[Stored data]

┌────────

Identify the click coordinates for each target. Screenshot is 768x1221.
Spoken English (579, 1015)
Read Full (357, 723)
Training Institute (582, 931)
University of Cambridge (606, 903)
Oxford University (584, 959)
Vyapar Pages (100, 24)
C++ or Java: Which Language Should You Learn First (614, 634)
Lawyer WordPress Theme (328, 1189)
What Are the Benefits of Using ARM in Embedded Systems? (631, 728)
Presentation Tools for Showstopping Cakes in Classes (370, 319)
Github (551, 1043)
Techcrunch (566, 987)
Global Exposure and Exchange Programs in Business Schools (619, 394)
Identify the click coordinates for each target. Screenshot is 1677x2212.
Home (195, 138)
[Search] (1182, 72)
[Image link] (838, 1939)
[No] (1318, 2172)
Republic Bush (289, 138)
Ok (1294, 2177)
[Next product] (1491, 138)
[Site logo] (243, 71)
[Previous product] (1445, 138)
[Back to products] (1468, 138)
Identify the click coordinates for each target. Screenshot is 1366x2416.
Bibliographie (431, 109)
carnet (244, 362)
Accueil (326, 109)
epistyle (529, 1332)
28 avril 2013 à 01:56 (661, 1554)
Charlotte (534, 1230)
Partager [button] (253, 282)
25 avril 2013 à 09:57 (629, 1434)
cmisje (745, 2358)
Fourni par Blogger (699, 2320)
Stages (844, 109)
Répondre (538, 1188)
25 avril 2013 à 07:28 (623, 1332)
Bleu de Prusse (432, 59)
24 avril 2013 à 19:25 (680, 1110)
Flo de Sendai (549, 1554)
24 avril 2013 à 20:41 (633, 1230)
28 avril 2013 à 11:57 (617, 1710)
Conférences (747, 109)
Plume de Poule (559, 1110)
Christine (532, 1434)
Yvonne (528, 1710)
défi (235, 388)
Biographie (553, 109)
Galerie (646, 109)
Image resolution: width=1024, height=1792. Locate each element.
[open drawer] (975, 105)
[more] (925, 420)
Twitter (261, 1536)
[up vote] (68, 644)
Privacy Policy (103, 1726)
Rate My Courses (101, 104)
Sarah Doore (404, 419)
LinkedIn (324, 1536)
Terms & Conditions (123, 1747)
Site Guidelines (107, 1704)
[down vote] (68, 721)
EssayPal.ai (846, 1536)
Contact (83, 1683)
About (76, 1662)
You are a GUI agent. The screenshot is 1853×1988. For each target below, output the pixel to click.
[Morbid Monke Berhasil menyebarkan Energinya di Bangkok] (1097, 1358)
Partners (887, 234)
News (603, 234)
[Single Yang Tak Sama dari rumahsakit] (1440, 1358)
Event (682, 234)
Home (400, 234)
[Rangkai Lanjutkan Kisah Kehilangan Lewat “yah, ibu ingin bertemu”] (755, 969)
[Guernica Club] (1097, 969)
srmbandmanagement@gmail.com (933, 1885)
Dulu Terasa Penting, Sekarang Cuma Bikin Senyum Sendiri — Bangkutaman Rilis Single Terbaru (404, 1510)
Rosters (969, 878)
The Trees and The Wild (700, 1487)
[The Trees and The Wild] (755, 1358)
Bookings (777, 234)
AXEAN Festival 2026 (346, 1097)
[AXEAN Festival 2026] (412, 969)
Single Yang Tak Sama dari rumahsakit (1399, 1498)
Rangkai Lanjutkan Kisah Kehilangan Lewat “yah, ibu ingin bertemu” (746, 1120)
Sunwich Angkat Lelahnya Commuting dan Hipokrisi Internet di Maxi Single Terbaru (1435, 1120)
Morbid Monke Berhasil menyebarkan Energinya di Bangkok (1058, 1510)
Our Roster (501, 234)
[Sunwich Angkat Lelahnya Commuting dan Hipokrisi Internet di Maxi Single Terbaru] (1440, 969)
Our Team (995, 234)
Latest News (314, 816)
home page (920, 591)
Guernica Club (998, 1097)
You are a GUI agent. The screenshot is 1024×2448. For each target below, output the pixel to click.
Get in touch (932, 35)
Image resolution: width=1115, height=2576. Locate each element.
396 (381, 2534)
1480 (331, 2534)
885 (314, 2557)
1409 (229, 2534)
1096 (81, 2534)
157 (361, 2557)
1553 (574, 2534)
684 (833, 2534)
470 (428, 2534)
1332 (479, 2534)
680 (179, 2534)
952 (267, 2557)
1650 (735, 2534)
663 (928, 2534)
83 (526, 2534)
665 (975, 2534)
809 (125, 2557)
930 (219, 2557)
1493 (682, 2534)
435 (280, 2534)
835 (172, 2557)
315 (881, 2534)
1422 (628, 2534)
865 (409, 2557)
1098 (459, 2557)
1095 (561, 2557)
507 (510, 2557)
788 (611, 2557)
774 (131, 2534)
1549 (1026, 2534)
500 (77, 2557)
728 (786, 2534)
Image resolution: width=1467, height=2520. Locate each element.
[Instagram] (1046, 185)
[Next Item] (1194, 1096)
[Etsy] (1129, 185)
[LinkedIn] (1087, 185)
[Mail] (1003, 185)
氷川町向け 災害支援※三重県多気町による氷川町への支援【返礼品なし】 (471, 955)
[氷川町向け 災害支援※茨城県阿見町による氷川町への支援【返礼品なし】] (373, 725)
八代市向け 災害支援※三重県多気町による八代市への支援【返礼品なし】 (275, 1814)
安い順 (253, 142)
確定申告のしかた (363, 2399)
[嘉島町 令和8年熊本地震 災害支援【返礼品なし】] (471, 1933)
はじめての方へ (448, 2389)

└────────

* Your instructions: Please give the data again in full, exactly as written.

* Exercise result:
Identify the click coordinates for each target. Screenshot is 768x1221.
Spoken English (579, 1015)
Read Full (357, 723)
Training Institute (582, 931)
University of Cambridge (606, 903)
Oxford University (584, 959)
Vyapar Pages (100, 24)
C++ or Java: Which Language Should You Learn First (614, 634)
Lawyer WordPress Theme (328, 1189)
What Are the Benefits of Using ARM in Embedded Systems? (631, 728)
Presentation Tools for Showstopping Cakes in Classes (370, 319)
Github (551, 1043)
Techcrunch (566, 987)
Global Exposure and Exchange Programs in Business Schools (619, 394)
Identify the click coordinates for each target. Screenshot is 1677x2212.
Home (195, 138)
[Search] (1182, 72)
[Image link] (838, 1939)
[No] (1318, 2172)
Republic Bush (289, 138)
Ok (1294, 2177)
[Next product] (1491, 138)
[Site logo] (243, 71)
[Previous product] (1445, 138)
[Back to products] (1468, 138)
Identify the click coordinates for each target. Screenshot is 1366x2416.
Bibliographie (431, 109)
carnet (244, 362)
Accueil (326, 109)
epistyle (529, 1332)
28 avril 2013 à 01:56 (661, 1554)
Charlotte (534, 1230)
Partager [button] (253, 282)
25 avril 2013 à 09:57 (629, 1434)
cmisje (745, 2358)
Fourni par Blogger (699, 2320)
Stages (844, 109)
Répondre (538, 1188)
25 avril 2013 à 07:28 (623, 1332)
Bleu de Prusse (432, 59)
24 avril 2013 à 19:25 (680, 1110)
Flo de Sendai (549, 1554)
24 avril 2013 à 20:41 (633, 1230)
28 avril 2013 à 11:57 (617, 1710)
Conférences (747, 109)
Plume de Poule (559, 1110)
Christine (532, 1434)
Yvonne (528, 1710)
défi (235, 388)
Biographie (553, 109)
Galerie (646, 109)
Image resolution: width=1024, height=1792. Locate each element.
[open drawer] (975, 105)
[more] (925, 420)
Twitter (261, 1536)
[up vote] (68, 644)
Privacy Policy (103, 1726)
Rate My Courses (101, 104)
Sarah Doore (404, 419)
LinkedIn (324, 1536)
Terms & Conditions (123, 1747)
Site Guidelines (107, 1704)
[down vote] (68, 721)
EssayPal.ai (846, 1536)
Contact (83, 1683)
About (76, 1662)
You are a GUI agent. The screenshot is 1853×1988. For each target below, output the pixel to click.
[Morbid Monke Berhasil menyebarkan Energinya di Bangkok] (1097, 1358)
Partners (887, 234)
News (603, 234)
[Single Yang Tak Sama dari rumahsakit] (1440, 1358)
Event (682, 234)
Home (400, 234)
[Rangkai Lanjutkan Kisah Kehilangan Lewat “yah, ibu ingin bertemu”] (755, 969)
[Guernica Club] (1097, 969)
srmbandmanagement@gmail.com (933, 1885)
Dulu Terasa Penting, Sekarang Cuma Bikin Senyum Sendiri — Bangkutaman Rilis Single Terbaru (404, 1510)
Rosters (969, 878)
The Trees and The Wild (700, 1487)
[The Trees and The Wild] (755, 1358)
Bookings (777, 234)
AXEAN Festival 2026 (346, 1097)
[AXEAN Festival 2026] (412, 969)
Single Yang Tak Sama dari rumahsakit (1399, 1498)
Rangkai Lanjutkan Kisah Kehilangan Lewat “yah, ibu ingin bertemu” (746, 1120)
Sunwich Angkat Lelahnya Commuting dan Hipokrisi Internet di Maxi Single Terbaru (1435, 1120)
Morbid Monke Berhasil menyebarkan Energinya di Bangkok (1058, 1510)
Our Roster (501, 234)
[Sunwich Angkat Lelahnya Commuting dan Hipokrisi Internet di Maxi Single Terbaru] (1440, 969)
Our Team (995, 234)
Latest News (314, 816)
home page (920, 591)
Guernica Club (998, 1097)
You are a GUI agent. The screenshot is 1024×2448. For each target below, output the pixel to click.
Get in touch (932, 35)
Image resolution: width=1115, height=2576. Locate each element.
396 (381, 2534)
1480 (331, 2534)
885 (314, 2557)
1409 (229, 2534)
1096 (81, 2534)
157 (361, 2557)
1553 (574, 2534)
684 (833, 2534)
470 (428, 2534)
1332 (479, 2534)
680 (179, 2534)
952 (267, 2557)
1650 (735, 2534)
663 (928, 2534)
83 (526, 2534)
665 (975, 2534)
809 (125, 2557)
930 (219, 2557)
1493 (682, 2534)
435 (280, 2534)
835 (172, 2557)
315 (881, 2534)
1422 (628, 2534)
865 (409, 2557)
1098 (459, 2557)
1095 (561, 2557)
507 (510, 2557)
788 (611, 2557)
774 (131, 2534)
1549 (1026, 2534)
500 (77, 2557)
728 (786, 2534)
Image resolution: width=1467, height=2520. Locate each element.
[Instagram] (1046, 185)
[Next Item] (1194, 1096)
[Etsy] (1129, 185)
[LinkedIn] (1087, 185)
[Mail] (1003, 185)
氷川町向け 災害支援※三重県多気町による氷川町への支援【返礼品なし】 (471, 955)
[氷川町向け 災害支援※茨城県阿見町による氷川町への支援【返礼品なし】] (373, 725)
八代市向け 災害支援※三重県多気町による八代市への支援【返礼品なし】 (275, 1814)
安い順 (253, 142)
確定申告のしかた (363, 2399)
[嘉島町 令和8年熊本地震 災害支援【返礼品なし】] (471, 1933)
はじめての方へ (448, 2389)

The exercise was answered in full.